_Extrait cité_:
◆ ◆ ◆ ◆ ◆

Se plonger dans « Le comte de Monte-Cristo » a quelque chose de presque dangereux : à mesure que l’on progresse dans le livre, celui-ci devient de plus en plus passionnant, et il est ainsi impossible de se soustraire à la fascination dévorante qu’il exerce. On ne souhaite plus qu’une chose : connaître la suite, là, maintenant.
Ce qui en dit long sur l’extraordinaire capacité qu’a Alexandre Dumas à rendre incroyablement vivant et intriguant un monde entier avec sa plume.
Le roman débute en 1815, le jour où Napoléon Bonaparte s’embarque de l’île d’Elbe pour la France et ses cent derniers jours de règne. Contrairement aux « Trois Mousquetaires », l’œuvre située dans un contexte contemporain de l’époque de Dumas lui-même. Edmond Dantès, un marin de faible extraction que rien ne prédispose à la grandeur, et qui n’aspire d’ailleurs qu’à mener une petite vie paisible avec son père qu’il admire et sa fiancée qu’il adore, débarque avec son navire à Marseille, où il doit se marier. La jalousie, la cupidité et la lâcheté de soi-disant "amis" en décidera toutefois autrement, et le condamneront à disparaître dans les profondeurs du sinistre Château d’If.
Des années plus tard, la figure magnifique et presqu’omnipotente du comte de Monte-Cristo refait son apparition parmi les mondains parisiens, à la tête d’une fortune fabuleuse et investi d’un devoir de vengeance, de justice, quasi divin.
Le roman est découpé en quatre parties – Marseille, le Château d’If, l’Italie, Paris – à l’équilibre admirable et qui également preuve d’une montée en tension graduelle. Chacune d’entre elle participe à la construction du personnage et constitue une étape logique de sa progression. Elles disposent, enfin, d’un thème et d’un style unique qui leurs confèrent une identité propre.

◆ ◆ ◆ ◆ ◆

(Lignes d'un jeu de données d'ancrage sur écran)
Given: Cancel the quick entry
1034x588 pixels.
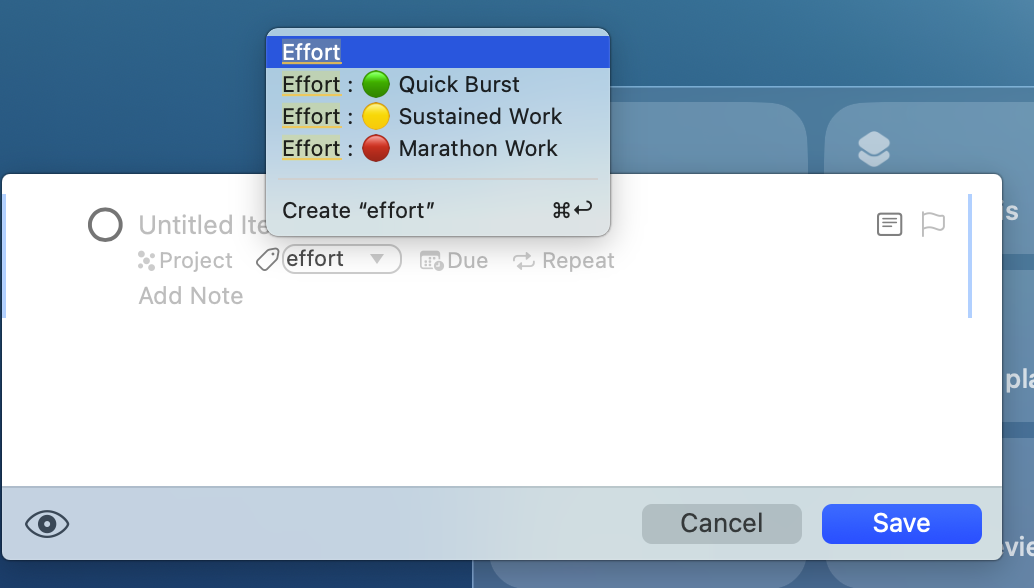Looking at the screenshot, I should pos(721,523).
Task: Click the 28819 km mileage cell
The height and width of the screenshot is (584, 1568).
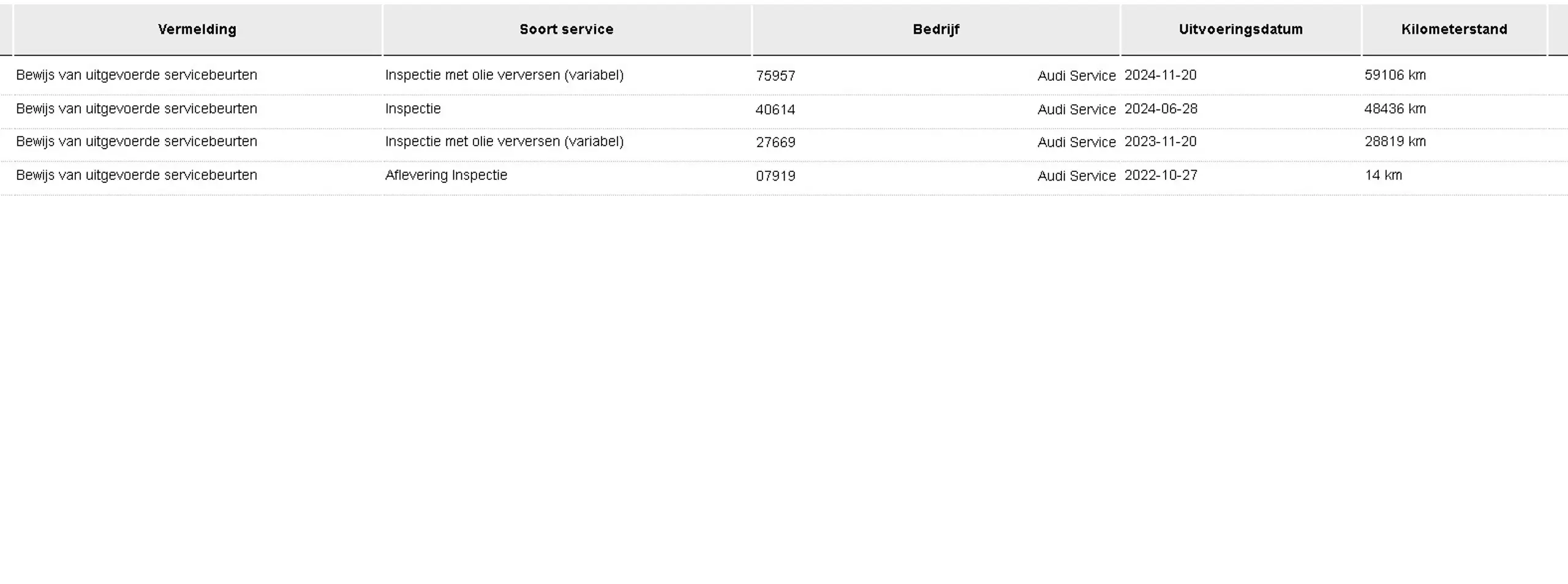Action: tap(1395, 141)
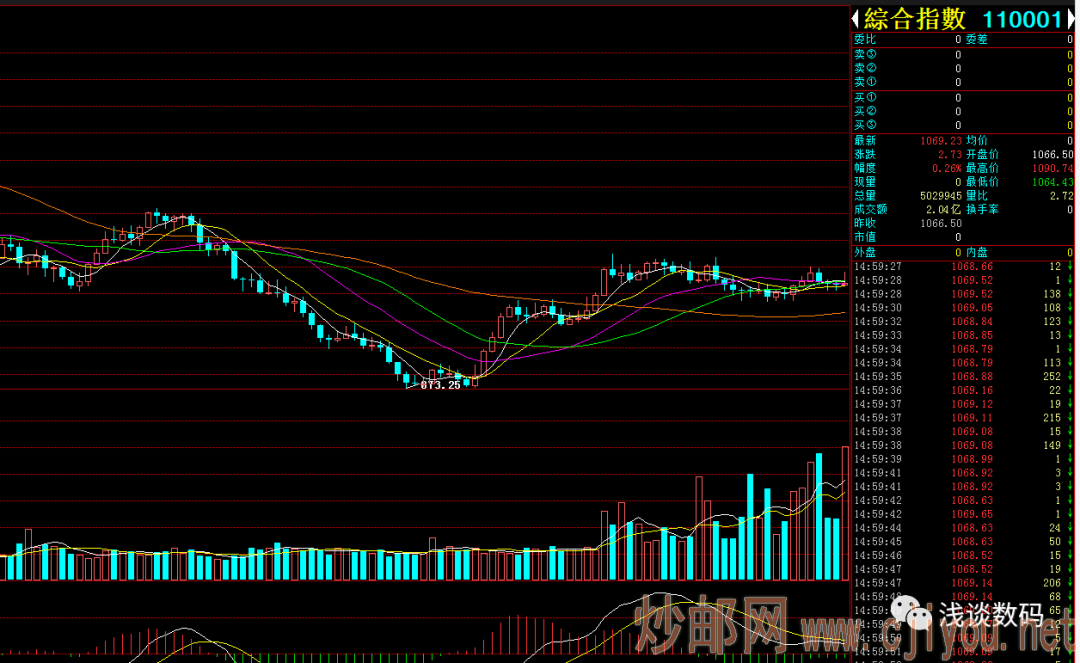Click the 开盘价 value 1066.50

pos(1052,155)
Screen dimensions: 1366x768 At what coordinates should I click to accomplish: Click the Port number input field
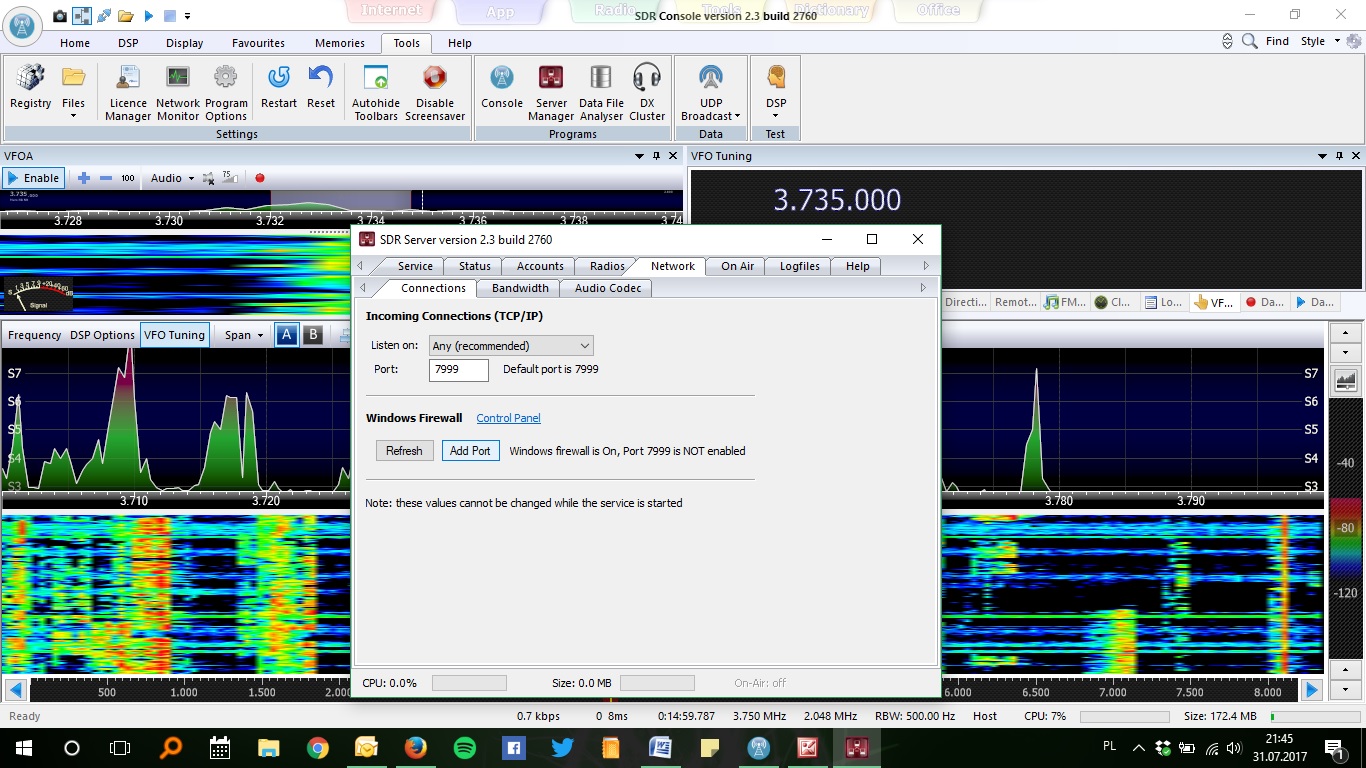(x=459, y=370)
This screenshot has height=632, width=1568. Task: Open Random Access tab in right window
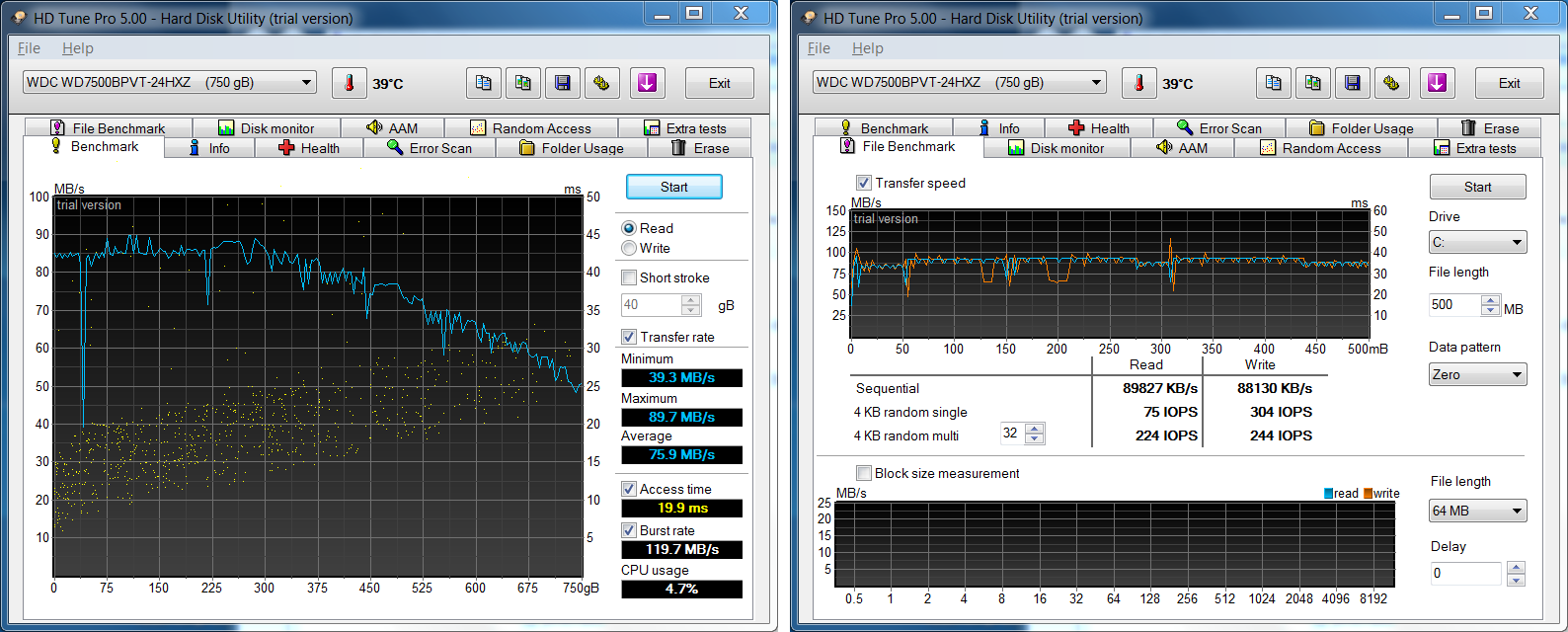(1320, 148)
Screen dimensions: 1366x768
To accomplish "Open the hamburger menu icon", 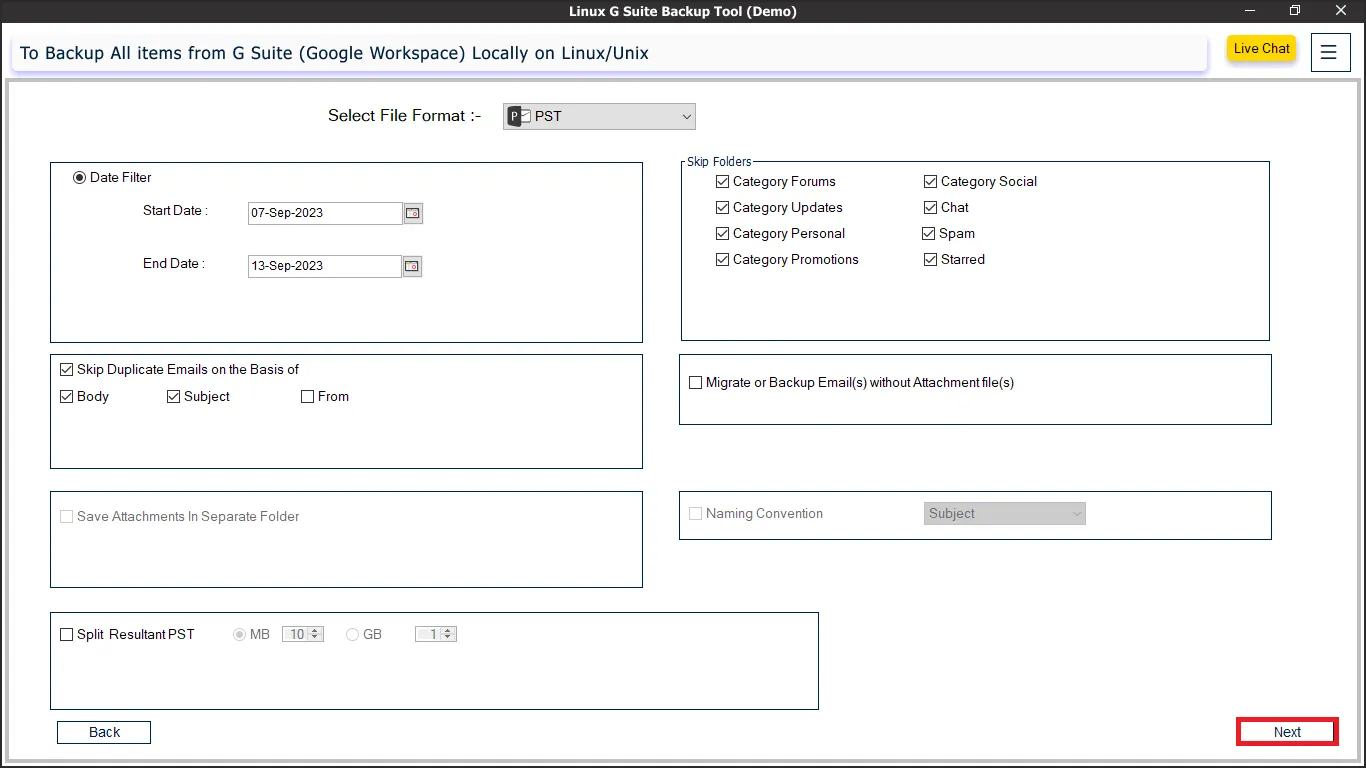I will (1329, 52).
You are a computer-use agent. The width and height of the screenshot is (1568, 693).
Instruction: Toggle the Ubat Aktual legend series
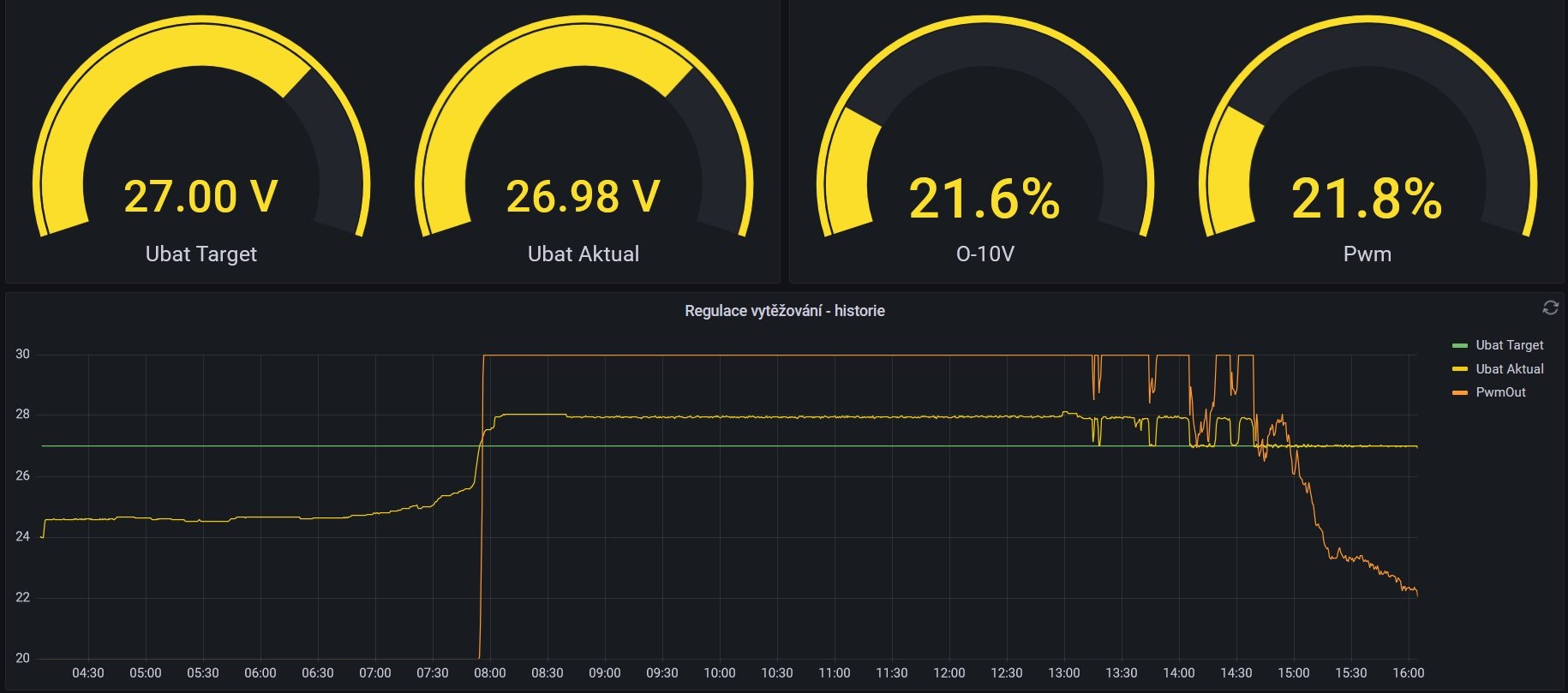[1509, 369]
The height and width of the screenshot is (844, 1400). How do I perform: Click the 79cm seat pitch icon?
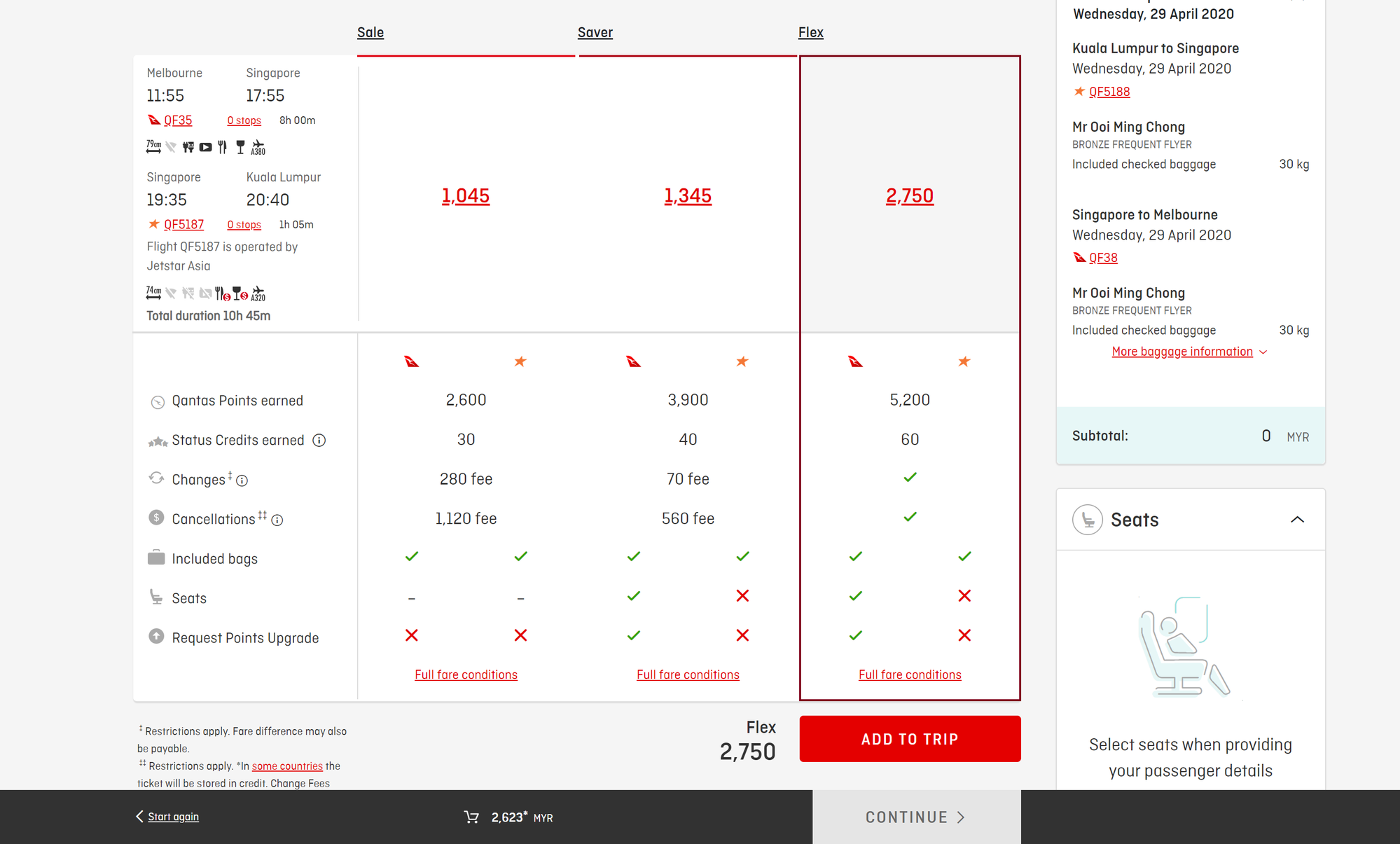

◆ ◆ ◆ ◆ ◆

_Tâche demandée A_: Relevez chaque ligne des enregistrements qui contient la chaîne « width », en tenant compte de la casse.
_Tâche demandée B_: Prolongez la critique consacrée au « Comte de Monte-Cristo » au-delà de sa dernière phrase.
Le texte et les enregistrements n'ont aucun lien entre eux.

_Résultat A_:
The height and width of the screenshot is (584, 1568).
This screenshot has height=632, width=1568. Task: Open Random Access tab in right window
You are a computer-use agent. The width and height of the screenshot is (1568, 693).
The height and width of the screenshot is (844, 1400). How do I perform: Click the 79cm seat pitch icon?

_Résultat B_:
L’épisode fondateur, la partie qui est au cœur du roman et, par certains égards, l’une des plus marquantes, est celle du Château d’If. Celle-ci est consacrée à la longue captivité d’Edmond Dantès dans les geôles infernales de la lugubre prison, et s’articule donc autour des thèmes de l’enfermement et de la solitude. Si Dumas détaille très bien les affres de la vie de cachot et l’état d’esprit du prisonnier condamné à y pourrir indéfiniment (basculement vers la folie, tentation du suicide, le fol espoir de l’évasion), le livre gagne en profondeur avec l’introduction de l’abbé Faria. Ce qui était jusque-là un roman de prison se pare des atours du roman d’apprentissage. Père de substitution, l’abbé va transmettre tout son savoir à son malheureux camarade de prison, transformant le garçon intelligent, mais ignorant, en véritable homme du monde aux savoirs illimités. Le tout s’orne d’une multitude de détails sur les techniques de communication des deux prisonniers, sur les artifices ingénieusement déployés par Faria pour assurer sa postérité et sur les projets d’échappatoire ébauchés dans l’humidité et le froid du donjon.
Ceci n’est que le début ! Dumas s’ingénie à rendre chaque étape de son roman plus intéressante encore que la précédente, développant des personnages originaux aux caractéristiques bien détaillées. Avec son style inimitable, il parvient à décrire de façon vivante et réaliste tous types d’environnements et de situations avec une économie de mots remarquable, de sorte que, au vu de la densité du roman, le nombre de péripéties fasse tourner la tête.
Le ton du roman est très sombre ; il s’agit après tout de l’histoire de la vengeance d’un homme auquel on a tout pris. Le comte de Monte-Cristo lui-même – dont le nom possède une sonorité tout christique – est une figure dont les pouvoirs, vraisemblablement illimités, lui viennent d’un Dieu terrible qui pourchasse les coupables d’une justice aveugle et implacable. Les écueils que l’on pourrait craindre dans ce genre d’histoire – une certaine complaisance ou un appel aux bas instincts de l’humain – ne se retrouvent pas ici. Au contraire, Dumas traite son sujet avec beaucoup de sobriété, illustrant en particulier le côté singulièrement sanglant et brutalement aveugle du déchaînement de violence qu’entraîne le talion.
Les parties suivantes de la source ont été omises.